“Disinnamorato di questa democrazia”. Lo sfogo è quello di Alberto Pilone, attualmente sindaco di Varallo Pombia, una serie di incarichi istituzionali e pubblici alle spalle, tra cui la guida del vicino Comune di Pombia per diversi anni. Pilone, carta e penna, scrive al Presidente della Repubblica, al Premier, ai Presidenti di Camera e Senato e al Ministero per l’economia e le finanze. E racconta la storia del suo comune, costretto dalla burocrazia a dichiarare il dissesto: “A causa di una scelta molto discutibile, assunta, ritengo, in buona fede dalla passata amministrazione circa la gestione di un appalto per la concessione del servizio di distribuzione del gas metano, il Comune, a seguito di un arbitrato e una vertenza giudiziaria civile, si è trovato a dover riconoscere un debito nei confronti della ditta precedentemente concessionaria del servizio di circa 5 milioni di euro. Il riconoscimento, per altro obbligatorio, del debito ha comportato la dichiarazione da parte del Comune del dissesto finanziario”.

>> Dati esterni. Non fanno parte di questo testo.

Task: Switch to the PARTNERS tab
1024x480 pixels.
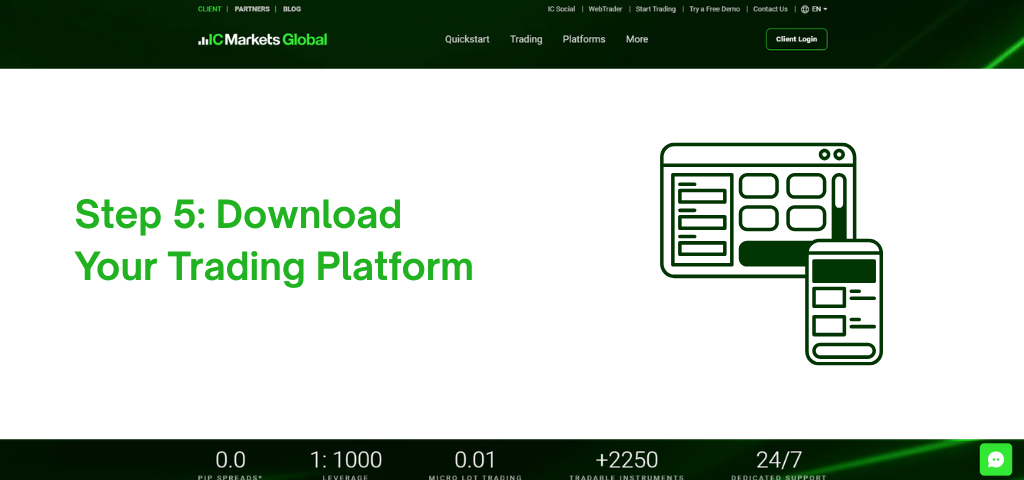Action: tap(252, 9)
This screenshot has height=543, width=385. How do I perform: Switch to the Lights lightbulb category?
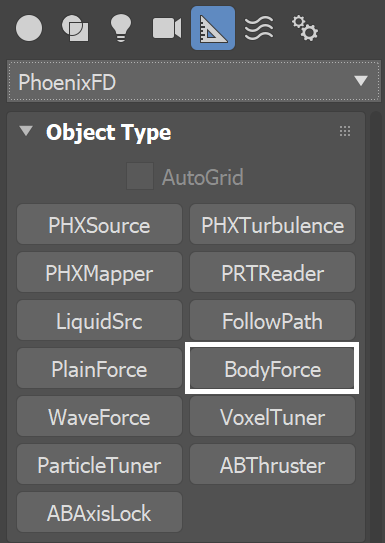(121, 28)
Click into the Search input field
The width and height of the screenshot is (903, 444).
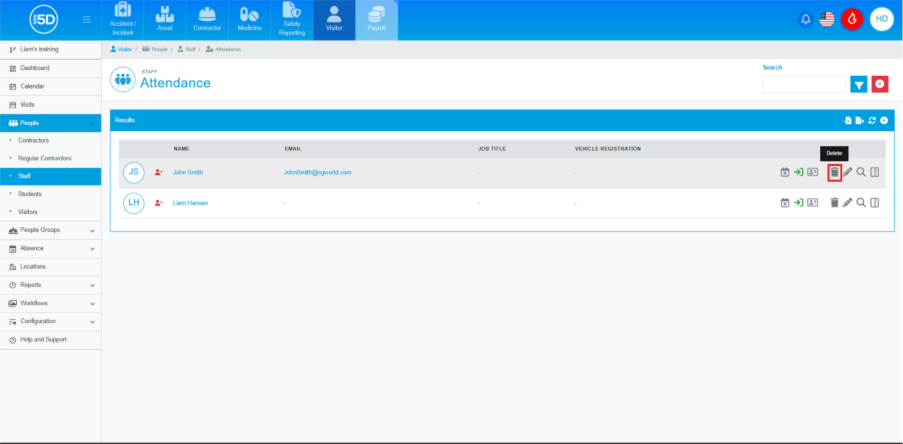804,85
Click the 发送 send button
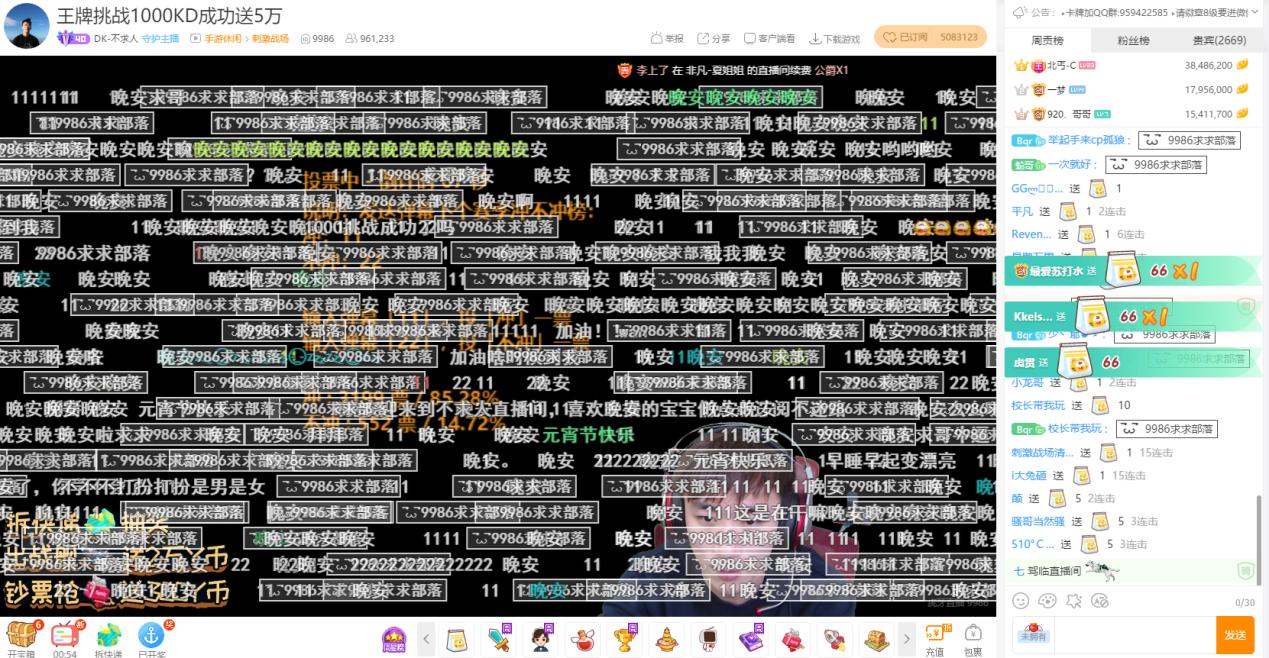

Tutto questo a fronte di una gestione finanziaria “strutturalmente in equilibrio”. Il dissesto, insomma, è stato causato da questo debito di cinque milioni.
Dichiarato il dissesto, come prevede la legge, a Varallo Pombia il Comune ha aumentato al massimo ai propri cittadini le tariffe per i tributi comunali. Nominato l’Organo straordinario di liquidazione, quest’ultimo ha concordato con il creditore (Erogasmet, ex Molteni) di chiudere il debito pagando alla ditta entro il 15 dicembre 2015 4 milioni 473 mila euro.
“Il Comune per pagare il debito deve contrarre mutuo per 3,5 milioni di euro, intervenendo con fondi propri per la somma rimanente”. E qui viene il bello: viene chiesto il mutuo e verificata la capacità finanziaria del Comune di sostenerlo, a questo punto l’operazione dovrebbe essere effettuata, come prevede la legge, dall’Organo straordinario di liquidazione, mentre “i dirigenti del Ministero, secondo loro discutibili interpretazioni, pretendono che l’operazione venga effettuata e contabilizzata come una normale operazione fatta dal Comune che contrae un mutuo per realizzare un’opera pubblica. Tale discutibile interpretazione – continua Pilone nella sua lettera – fa sì che l’operazione sia contabilizzata ai fini del Patto di Stabilità”, con conseguenze disastrose: il Comune contrae il mutuo, paga il debito, sfora il Patto di Stabilità per 3,5 milioni di euro e lo Stato sanziona il Comune per aver sforato lo stesso Patto; per quanto? Per 3,5 milioni di euro. Risultato: il Comune dovrebbe pagare il debito per un totale di 4,5 milioni di euro e in più dovrebbe pagare lo Stato per 3,5 milioni di euro a titolo di sanzione per aver sforato il Patto di Stabilità.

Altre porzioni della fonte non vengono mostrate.